Provided passage:
## begin

I don't know what is the secret of success, but the secret of failure is trying to please the world!


----------



## Greenview

Agreed. ADC is the best place for plants in London, and they stock ADA stuff too.


----------



## LondonDragon

Greenview said:
			
		

> Agreed. ADC is the best place for plants in London, and they stock ADA stuff too.


I was buying Tropica plants at ADC even before I knew about UKAPS and what Tropica was! lol guess thats why I always had good results from the start


----------



## tim

my local MA in osterley stocks aquafleur i've always been happy with the quality and price. The manager is pretty helpful and will order plants in for me as long as aquafleur stock them. Friday afternoon best time for weekly delivery.


----------



## Steveyg81

Does anybody know of any good places n the north east?

## end

Required work:
1: According to the forum thread, when is the best time for the weekly delivery at the MA in Osterley?
2: Please extend the forum thread past its last post.
This data is not needed.

Stored entries:
## begin

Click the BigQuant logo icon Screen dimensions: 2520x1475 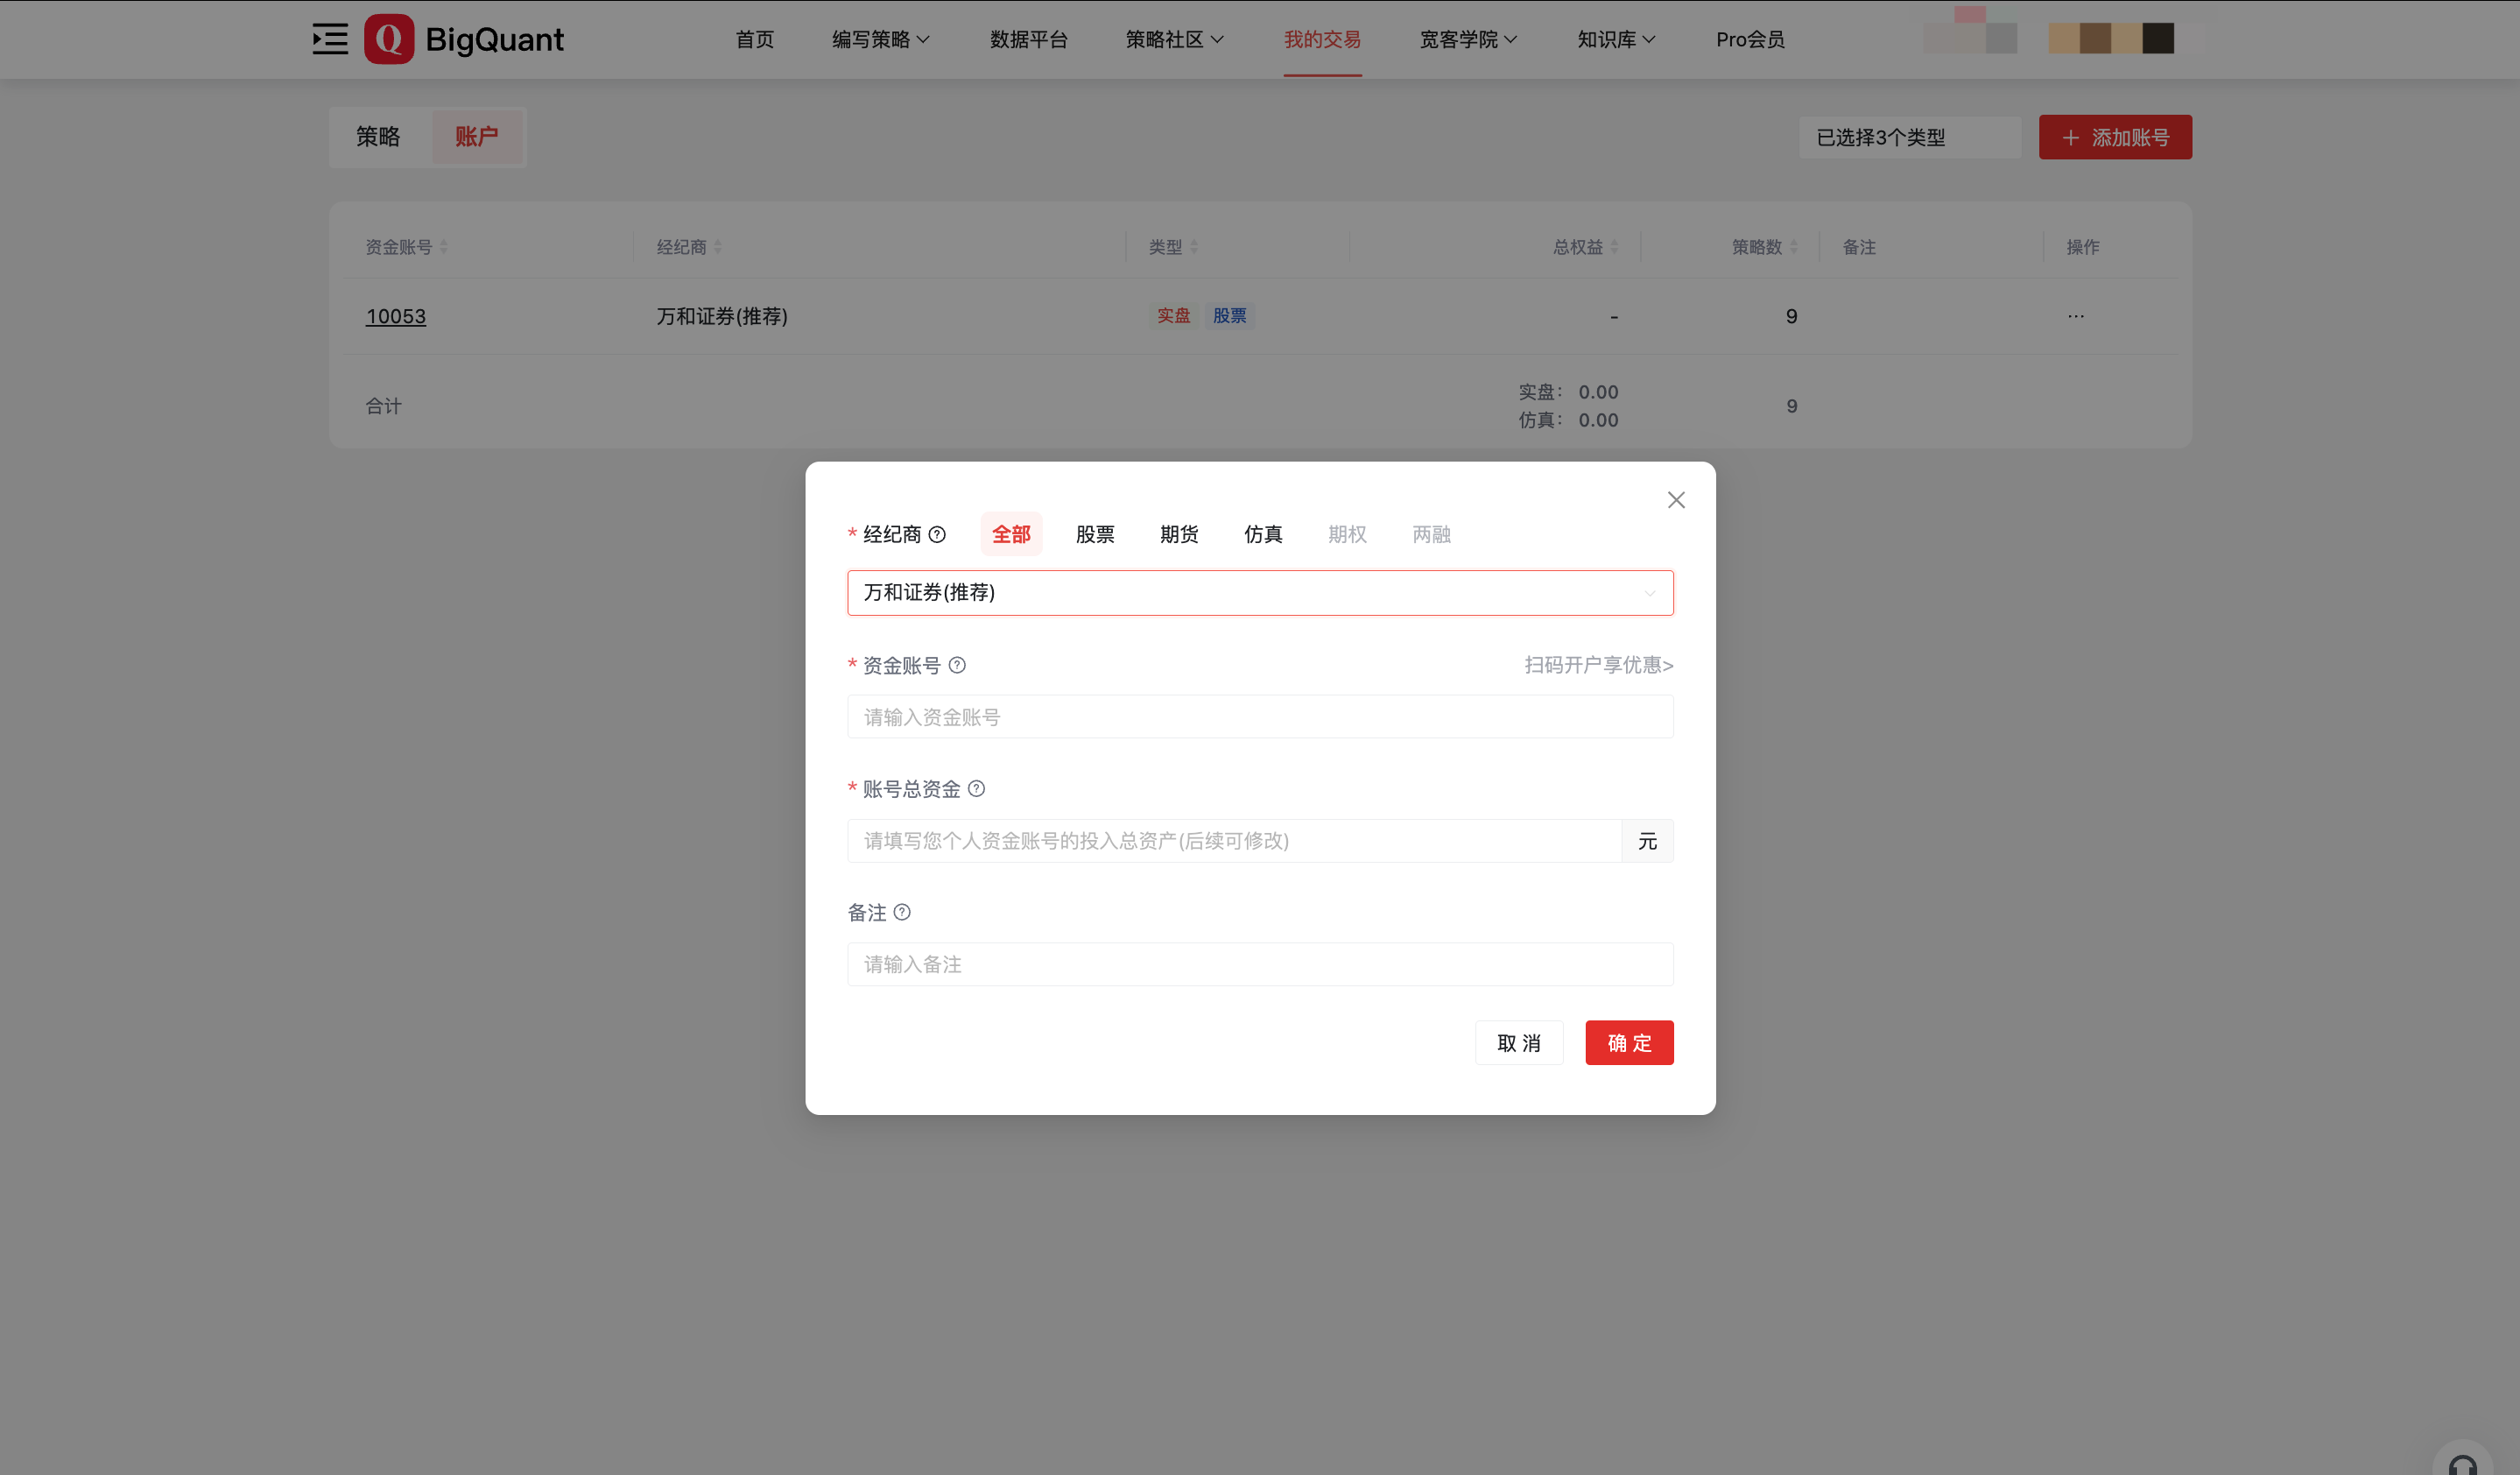click(388, 39)
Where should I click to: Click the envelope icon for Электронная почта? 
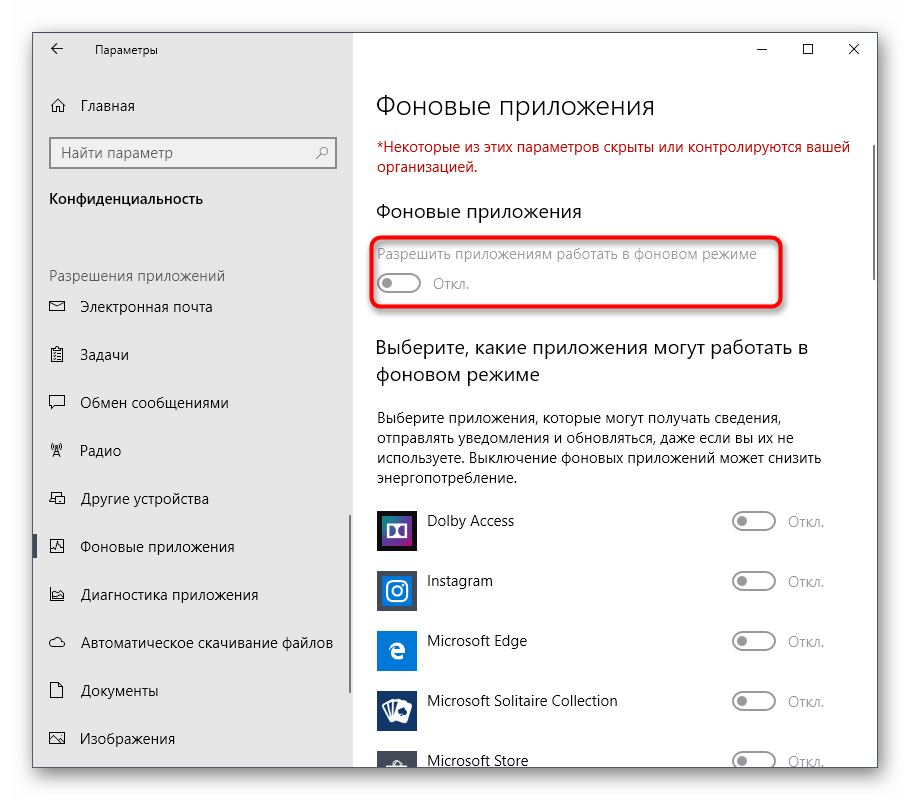[58, 307]
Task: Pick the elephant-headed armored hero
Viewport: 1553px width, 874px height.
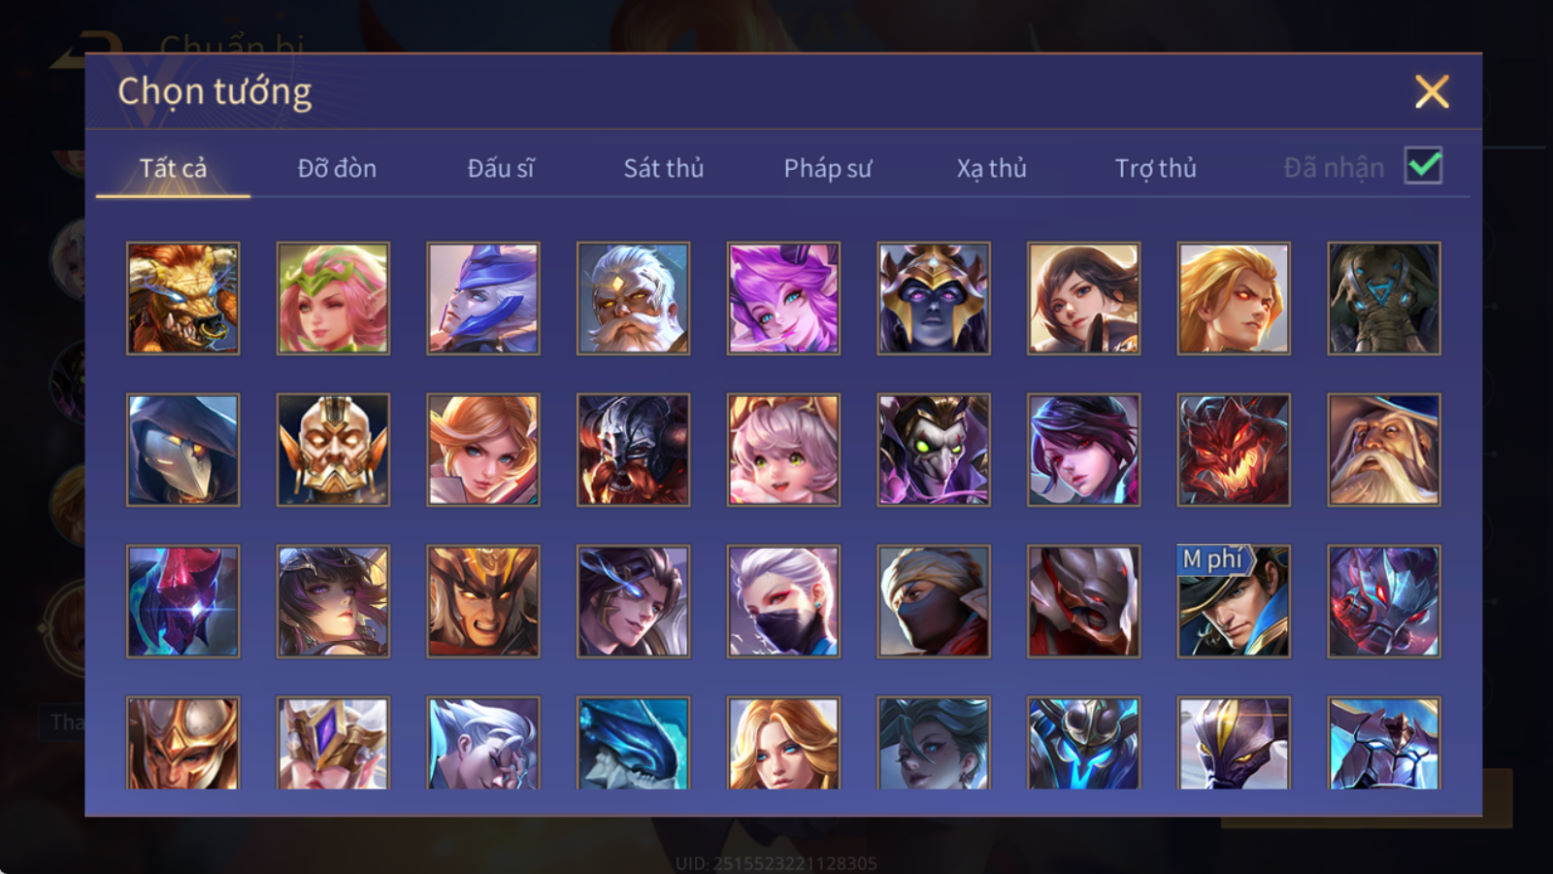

## end

Solved tasks:
1: Friday afternoon.

2:
I live just outside new castle and im really struggling for anywhere other than online,

Many thanks
Steve


----------



## Ady34

Hi there,
the only place i know of that does any real planted stuff is Paddock Farm Water gardens at Croft, Dalton on Tees. Other than that for plants, any Pets at Home store stock Tropica.
Cheerio,
Ady.


----------



## logi-cat

Aquatic Design in London is amazing. Knowledgeable staff, lots of plants, and very nice display tanks.


----------



## dean

any good shops in NW


----------



## dean

I take it as a No then


----------



## AAB

Any shops anybody would recommend in West Yorkshire?


----------



## eternal optimist

interested in west yorks also if anyone can help?


----------



## Garuf

No. Nothing worth visiting. I visited planted tanks incognito and found it to have mediocre selection of everything and staff with very little knowledge of the hobby, the south Leeds maidenhead aquatics has better quality stock and hardscape materials, paws for thought aren't a plant specialist but the staff are very friendly and the fish selection is excellent.


----------



## sr20det

The Water Zoo in Peterbourough is impressive for fish selection.

Maidenhead Aquatics in Peterborough, thought a small shop, had large selection of shrimp, and the centre tank was amazing.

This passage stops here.